Work required: Using the listing below, keep only the lines with the word "will" and copy them.

Records for the exercise:
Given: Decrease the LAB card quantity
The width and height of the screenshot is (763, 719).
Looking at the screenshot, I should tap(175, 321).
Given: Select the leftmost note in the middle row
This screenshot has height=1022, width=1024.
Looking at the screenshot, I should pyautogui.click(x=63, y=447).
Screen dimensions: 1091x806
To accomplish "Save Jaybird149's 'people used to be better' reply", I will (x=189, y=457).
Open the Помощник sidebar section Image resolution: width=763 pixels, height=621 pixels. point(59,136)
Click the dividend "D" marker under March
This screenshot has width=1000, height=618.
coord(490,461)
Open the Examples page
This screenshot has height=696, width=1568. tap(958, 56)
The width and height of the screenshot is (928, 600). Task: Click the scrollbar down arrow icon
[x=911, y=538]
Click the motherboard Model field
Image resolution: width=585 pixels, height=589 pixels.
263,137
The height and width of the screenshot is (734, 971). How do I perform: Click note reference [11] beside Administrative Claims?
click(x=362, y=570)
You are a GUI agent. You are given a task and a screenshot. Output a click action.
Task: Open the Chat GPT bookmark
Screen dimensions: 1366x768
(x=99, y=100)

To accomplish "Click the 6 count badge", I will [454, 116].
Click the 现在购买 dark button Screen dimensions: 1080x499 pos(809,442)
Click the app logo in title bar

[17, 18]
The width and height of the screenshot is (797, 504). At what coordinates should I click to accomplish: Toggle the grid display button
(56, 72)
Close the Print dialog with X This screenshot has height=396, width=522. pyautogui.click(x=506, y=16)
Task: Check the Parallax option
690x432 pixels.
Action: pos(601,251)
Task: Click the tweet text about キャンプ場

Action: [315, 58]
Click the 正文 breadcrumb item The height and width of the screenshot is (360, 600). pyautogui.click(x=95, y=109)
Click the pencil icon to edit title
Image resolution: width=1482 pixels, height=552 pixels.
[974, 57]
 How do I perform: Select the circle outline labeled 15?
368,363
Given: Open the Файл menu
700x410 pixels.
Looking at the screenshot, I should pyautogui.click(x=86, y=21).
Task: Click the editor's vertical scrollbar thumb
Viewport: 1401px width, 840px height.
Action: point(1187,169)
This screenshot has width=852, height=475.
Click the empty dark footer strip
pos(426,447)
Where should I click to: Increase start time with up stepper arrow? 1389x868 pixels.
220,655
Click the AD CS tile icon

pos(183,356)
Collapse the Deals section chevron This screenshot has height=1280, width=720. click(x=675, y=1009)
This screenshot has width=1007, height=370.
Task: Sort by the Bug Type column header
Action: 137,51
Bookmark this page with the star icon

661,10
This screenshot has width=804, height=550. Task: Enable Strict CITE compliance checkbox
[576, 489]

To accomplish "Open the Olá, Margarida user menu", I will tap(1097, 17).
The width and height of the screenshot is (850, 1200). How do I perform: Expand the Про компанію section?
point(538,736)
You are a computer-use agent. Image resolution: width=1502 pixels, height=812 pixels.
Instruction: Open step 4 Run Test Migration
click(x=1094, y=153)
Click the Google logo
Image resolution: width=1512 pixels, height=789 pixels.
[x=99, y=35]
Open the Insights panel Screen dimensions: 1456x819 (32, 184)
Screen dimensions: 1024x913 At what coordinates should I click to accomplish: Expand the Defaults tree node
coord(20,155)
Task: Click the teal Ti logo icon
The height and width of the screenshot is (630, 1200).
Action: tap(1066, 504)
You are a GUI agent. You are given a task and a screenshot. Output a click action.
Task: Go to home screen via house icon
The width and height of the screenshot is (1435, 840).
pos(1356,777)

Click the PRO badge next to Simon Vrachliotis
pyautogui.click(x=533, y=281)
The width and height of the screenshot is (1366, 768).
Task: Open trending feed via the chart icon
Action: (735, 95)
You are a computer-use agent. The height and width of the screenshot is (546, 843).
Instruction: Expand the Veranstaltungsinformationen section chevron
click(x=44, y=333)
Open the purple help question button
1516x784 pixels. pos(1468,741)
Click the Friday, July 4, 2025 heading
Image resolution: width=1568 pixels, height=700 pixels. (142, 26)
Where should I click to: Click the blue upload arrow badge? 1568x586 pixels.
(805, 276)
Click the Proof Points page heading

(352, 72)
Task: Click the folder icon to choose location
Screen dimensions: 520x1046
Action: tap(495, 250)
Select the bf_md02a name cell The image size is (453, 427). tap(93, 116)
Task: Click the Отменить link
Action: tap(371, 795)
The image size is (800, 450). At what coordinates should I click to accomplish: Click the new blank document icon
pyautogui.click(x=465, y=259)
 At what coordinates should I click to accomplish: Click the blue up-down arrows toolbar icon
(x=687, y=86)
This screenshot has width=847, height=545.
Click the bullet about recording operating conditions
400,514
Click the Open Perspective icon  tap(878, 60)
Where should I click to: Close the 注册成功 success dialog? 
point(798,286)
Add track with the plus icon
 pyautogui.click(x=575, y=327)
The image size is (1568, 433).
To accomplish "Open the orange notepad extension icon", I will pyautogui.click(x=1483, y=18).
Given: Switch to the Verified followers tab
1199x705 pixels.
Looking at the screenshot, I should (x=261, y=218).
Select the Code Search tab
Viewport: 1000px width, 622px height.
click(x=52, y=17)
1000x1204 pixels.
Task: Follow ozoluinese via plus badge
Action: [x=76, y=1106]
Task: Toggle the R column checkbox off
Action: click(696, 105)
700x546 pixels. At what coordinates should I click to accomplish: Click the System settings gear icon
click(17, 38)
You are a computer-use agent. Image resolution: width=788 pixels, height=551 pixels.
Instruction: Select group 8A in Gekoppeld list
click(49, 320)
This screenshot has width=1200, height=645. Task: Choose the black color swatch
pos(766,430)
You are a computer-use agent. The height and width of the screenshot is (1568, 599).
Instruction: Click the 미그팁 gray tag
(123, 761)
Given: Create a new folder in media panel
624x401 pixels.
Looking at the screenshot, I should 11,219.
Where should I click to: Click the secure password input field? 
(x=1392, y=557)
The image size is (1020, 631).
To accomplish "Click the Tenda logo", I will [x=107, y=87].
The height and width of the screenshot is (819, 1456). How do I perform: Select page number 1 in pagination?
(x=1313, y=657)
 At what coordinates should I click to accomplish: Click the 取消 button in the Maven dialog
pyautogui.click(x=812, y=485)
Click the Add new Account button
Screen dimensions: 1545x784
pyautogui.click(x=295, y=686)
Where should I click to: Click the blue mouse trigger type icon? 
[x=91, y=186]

Expected answer:
To accomplish "Save Jaybird149's 'people used to be better' reply", I will (x=189, y=457).
To accomplish "Click the 6 count badge", I will [454, 116].
To accomplish "Open the Olá, Margarida user menu", I will tap(1097, 17).
To accomplish "Open the orange notepad extension icon", I will pyautogui.click(x=1483, y=18).
To accomplish "Click the Tenda logo", I will [x=107, y=87].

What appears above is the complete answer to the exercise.